The tasks:
1. Answer these from the ankle pain thread, one line each:
(a) According to PoohLP, what should the foot of the iron line up with?
(b) How far ahead of Loosewolf's center hip position was the stirrup on the saddle described?
(c) How old does Gillian say she is?
2. Write out the part of the ankle pain thread that opens with the words containing "I discovered long" and closes with "center hip position.", swapping "inches" for "centimeters".

# ankle pain



## PoohLP (Jan 15, 2009)

When I first started riding again after several years (like 10!) my ankles hurt too, a lot, even just posting trot. Make sure your irons aren't twisted on your foot. The foot of the iron should line up with the line on your boot and your boot line should also be right over the foot pad on the stirrup. That will make sure your weight is evenly distributed. Once I got my irons straight and placed right, the pain when away, literally in a matter of minutes, after a couple weeks of struggling with it. Don't know if that will help you, but worth a try!


----------



## Loosewolf (Oct 31, 2008)

I found two things with that...
I discovered long ago that one of my saddles was actually way too far forward a seat for posting/ standing...What that was, unknown to me at the time, was the stirrup position was 4 inches AHEAD of my center hip position.
This would force me to lean too hard on my ankles, and pain was the result. I have to have (so should everybody really) the stirrup exactly under your balance center-point. The Imaginary vertical line from your shoulders through your feet. Otherwise, your not on balance, and your weight isn't being put ON the stirrups correctly.
I also discovered that I have bowed legs, and a generally strange lower-leg anatomy.It doesn't allow me to put my feet directly straight forward. I just cannot point my toes straight to the front.This too doesn't help with pain.
Some people (maybe you too) can overcome this with stretching and additional workout exercises (these can be googled for your purposes, if you wish). I also wonder, has any Physician had a looky at your ankles?...No physical problems, right?
ANYWAY, good luck -Lw


----------



## Gillian (Aug 2, 2008)

I've had ankle pain for years, and i'm only 17!
I started wearing an ankle brace/wrap thing on my weak ankle and it gives it the support it needs while riding. I would try wearing an ankle brace or wrap and see if it helps any.

:]


----------

Data segment:

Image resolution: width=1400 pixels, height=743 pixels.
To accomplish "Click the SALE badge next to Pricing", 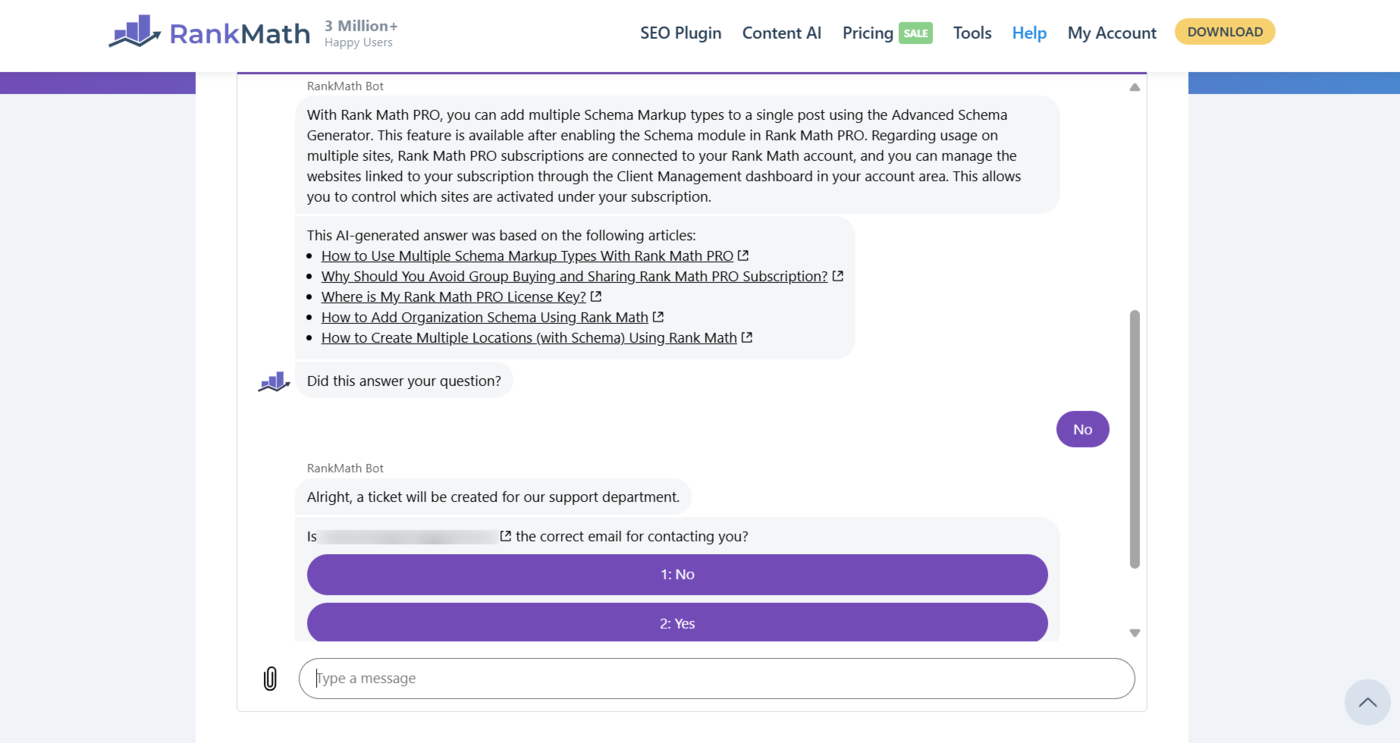I will (915, 32).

Answers:
1.
(a) The line on your boot.
(b) 4 inches.
(c) 17.

2.
I discovered long ago that one of my saddles was actually way too far forward a seat for posting/ standing...What that was, unknown to me at the time, was the stirrup position was 4 centimeters AHEAD of my center hip position.